▸ WHAT YOU WILL DO
Output each record exactly, with nothing omitted.

-- TASK INPUTS follows --

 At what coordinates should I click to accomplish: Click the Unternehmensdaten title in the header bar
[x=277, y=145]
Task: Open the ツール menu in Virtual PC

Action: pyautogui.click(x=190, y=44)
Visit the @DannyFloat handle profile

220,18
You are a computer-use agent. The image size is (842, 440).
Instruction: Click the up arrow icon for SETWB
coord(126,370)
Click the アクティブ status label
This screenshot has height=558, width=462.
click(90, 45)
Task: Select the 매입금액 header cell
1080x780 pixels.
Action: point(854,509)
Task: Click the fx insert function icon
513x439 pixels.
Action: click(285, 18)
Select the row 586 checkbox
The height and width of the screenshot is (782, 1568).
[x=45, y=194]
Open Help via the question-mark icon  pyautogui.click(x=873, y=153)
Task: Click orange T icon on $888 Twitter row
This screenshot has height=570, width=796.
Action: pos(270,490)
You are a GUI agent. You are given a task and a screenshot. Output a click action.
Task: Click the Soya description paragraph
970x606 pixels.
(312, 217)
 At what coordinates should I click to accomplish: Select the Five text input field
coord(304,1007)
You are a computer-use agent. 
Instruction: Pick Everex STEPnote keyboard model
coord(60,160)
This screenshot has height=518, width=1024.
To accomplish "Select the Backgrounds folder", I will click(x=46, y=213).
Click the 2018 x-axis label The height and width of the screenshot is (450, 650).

-- TASK INPUTS concluded --

▸ WRITTEN SOLUTION
 At what coordinates should I click to accomplish: Click the Unternehmensdaten title in the header bar
[x=277, y=145]
Task: Open the ツール menu in Virtual PC

Action: pyautogui.click(x=190, y=44)
Visit the @DannyFloat handle profile

220,18
You are a computer-use agent. The image size is (842, 440).
Instruction: Click the up arrow icon for SETWB
coord(126,370)
Click the アクティブ status label
This screenshot has height=558, width=462.
click(90, 45)
Task: Select the 매입금액 header cell
1080x780 pixels.
Action: point(854,509)
Task: Click the fx insert function icon
513x439 pixels.
Action: click(285, 18)
Select the row 586 checkbox
The height and width of the screenshot is (782, 1568).
[x=45, y=194]
Open Help via the question-mark icon  pyautogui.click(x=873, y=153)
Task: Click orange T icon on $888 Twitter row
This screenshot has height=570, width=796.
Action: pos(270,490)
You are a GUI agent. You are given a task and a screenshot. Output a click action.
Task: Click the Soya description paragraph
970x606 pixels.
(312, 217)
 At what coordinates should I click to accomplish: Select the Five text input field
coord(304,1007)
You are a computer-use agent. 
Instruction: Pick Everex STEPnote keyboard model
coord(60,160)
This screenshot has height=518, width=1024.
To accomplish "Select the Backgrounds folder", I will click(x=46, y=213).
Click the 2018 x-axis label The height and width of the screenshot is (450, 650).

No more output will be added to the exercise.